Sharing code and data
Questions
How can I share research code and data?
Objectives
Discuss the pros and cons of open science
Learn how to mint a DOI for your project
Instructor note
10 min teaching
15 min exercises
Sharing research data
The Open Science movement encourages researchers to share research output beyond the contents of a published academic article (and possibly supplementary information).

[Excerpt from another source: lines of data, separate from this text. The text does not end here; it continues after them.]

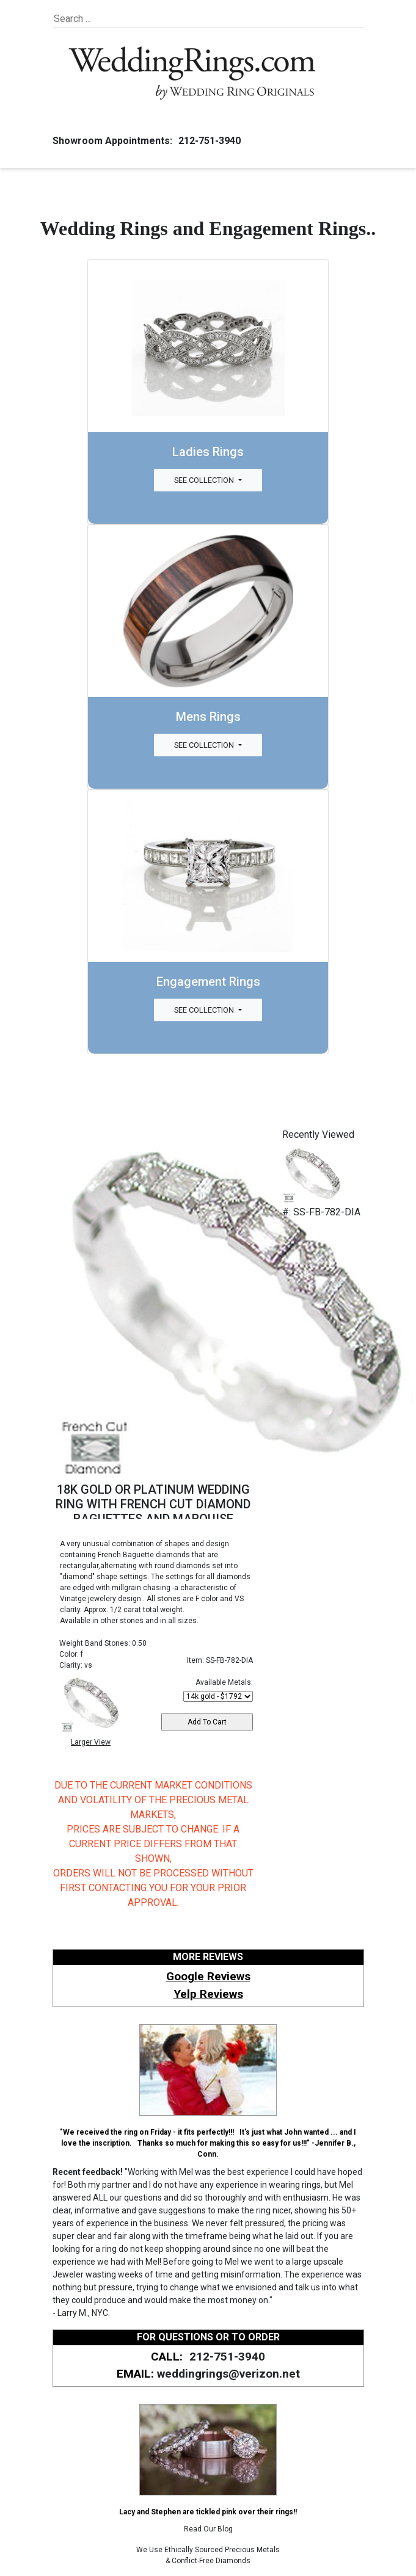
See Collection (205, 480)
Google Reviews (208, 1976)
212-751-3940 (208, 140)
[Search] (110, 19)
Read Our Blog (208, 2529)
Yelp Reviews (208, 1994)
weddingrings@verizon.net (228, 2374)
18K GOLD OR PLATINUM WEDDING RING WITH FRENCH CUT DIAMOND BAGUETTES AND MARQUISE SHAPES (153, 1511)
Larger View (91, 1742)
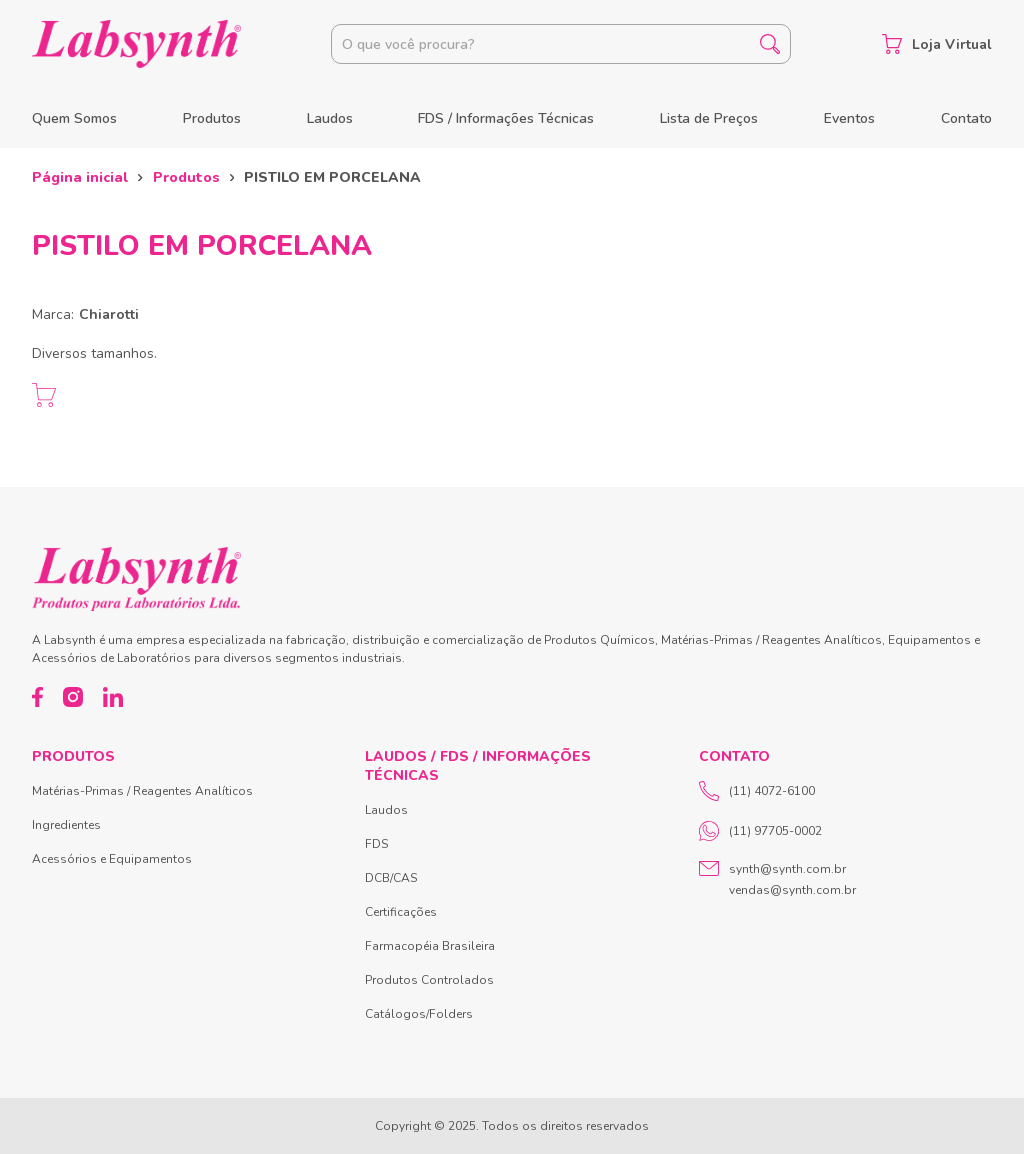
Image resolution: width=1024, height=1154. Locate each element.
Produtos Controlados (429, 980)
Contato (966, 118)
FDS (376, 844)
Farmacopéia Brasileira (430, 946)
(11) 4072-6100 (757, 791)
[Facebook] (37, 697)
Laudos (330, 118)
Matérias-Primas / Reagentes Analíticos (142, 791)
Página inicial (80, 177)
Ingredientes (66, 825)
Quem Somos (74, 118)
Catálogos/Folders (419, 1014)
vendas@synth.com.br (792, 890)
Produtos (212, 118)
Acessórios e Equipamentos (112, 859)
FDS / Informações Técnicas (506, 118)
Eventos (849, 118)
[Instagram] (73, 697)
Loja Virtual (937, 44)
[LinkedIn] (113, 697)
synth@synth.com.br (787, 869)
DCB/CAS (391, 878)
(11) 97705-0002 (760, 831)
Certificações (401, 912)
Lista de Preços (709, 118)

Arguments in favor (from Wikipedia):
Open access publication of research reports and data allows for rigorous peer-review
Science is publicly funded so all results of the research should be publicly available
Open Science will make science more reproducible and transparent
Open Science has more impact
Open Science will help answer uniquely complex questions
Arguments against (from Wikipedia):
Too much unsorted information overwhelms scientists
Potential misuse
The public will misunderstand science data
Increasing the scale of science will make verification of any discovery more difficult
Low-quality science

(This image was created by Scriberia for The Turing Way community and is used under a CC-BY licence. The image was obtained from https://zenodo.org/record/3332808.)
FAIR principles

(This image was created by Scriberia for The Turing Way community and is used under a CC-BY licence. The image was obtained from https://zenodo.org/record/3332808.)
“FAIR” is the current buzzword for data management. You may be asked about it in, for example, making data management plans for grants:
Findable
Will anyone else know that your data exists?
Solutions: put it in a standard repository, or at least a description of the data. Get a digital object identifier (DOI).
Accessible
Once someone knows that the data exists, can they get it?
Usually solved by being in a repository, but for non-open data, may require more procedures.
Interoperable
Is your data in a format that can be used by others, like csv instead of PDF?
Or better than csv. Example: 5-star open data
Reusable
Is there a license allowing others to re-use?
Even though this is usually referred to as “open data”, it means considering and making good decisions, even if non-open.
FAIR principles are usually discussed in the context of data, but they apply also for research software.
Note that FAIR principles do not require data/software to be open.
Discuss open science
Do you share any other research outputs besides published articles and possibly source code?
Discuss pros and cons of sharing research data.
Exercise - Connecting repositories to Zenodo
Sharing-1: Get a DOI from Zenodo
Digital object identifiers (DOI) are the backbone of the academic reference and metrics system. In this exercise we will see how to make a GitHub repository citable by archiving it on the Zenodo archiving service. Zenodo is a general-purpose open access repository created by OpenAIRE and CERN.
Sign in to Zenodo using your GitHub account. For this exercise, use the sandbox service: https://sandbox.zenodo.org/login/. This is a test version of the real Zenodo platform.
Find the repository you wish to publish, and flip the switch to ON.
Go to GitHub and create a release by clicking the
Create a new release
on the right-hand side (a release is based on a Git tag, but is a higher-level GitHub feature). You will need to enter a tag name (e.g. v0.1) in the “Choose a tag” box.Creating a new release will trigger Zenodo into archiving your repository, and a DOI badge will be displayed next to your repository after a minute or two. You can include it in your GitHub README file: click the DOI badge and copy the relevant format (Markdown, RST, HTML).
Services for sharing and collaborating on research data
To find a research data repository for your data, you can search on the Registry of Research Data Repositories (re3data) platform and filter by country, content type, discipline, etc.
International:
Zenodo: A general-purpose open access repository created by OpenAIRE and CERN. Integration with GitHub, allows researchers to upload files up to 50 GB.
Figshare: Online digital repository where researchers can preserve and share their research outputs (figures, datasets, images and videos). Users can make all of their research outputs available in a citable, shareable and discoverable manner.
EUDAT: European platform for researchers and practitioners from any research discipline to preserve, find, access, and process data in a trusted environment.
Dryad: A general-purpose home for a wide diversity of datatypes, governed by a nonprofit membership organization. A curated resource that makes the data underlying scientific publications discoverable, freely reusable, and citable.
The Open Science Framework: Gives free accounts for collaboration around files and other research artifacts. Each account can have up to 5 GB of files without any problem, and it remains private until you make it public.
Sweden:
Norway:
NSD - Norwegian Center for Research Data, for any kind of data
Dataverse.no - Dataverse network, based at University of Tromsø but open for other institutions
Denmark:
Finland:
Resources for data management
Further reading on reproducibility and open science
Good talks on open reproducible research can be found here.
“Top 10 FAIR Data & Software Things” are brief guides that can be used by the research community to understand how they can make their research (data and software) more FAIR.
Publishing research software A MIT libraries webpage on why to publish software, where to publish software, and how to make software citable.
Keypoints
Consider sharing other research outputs than articles.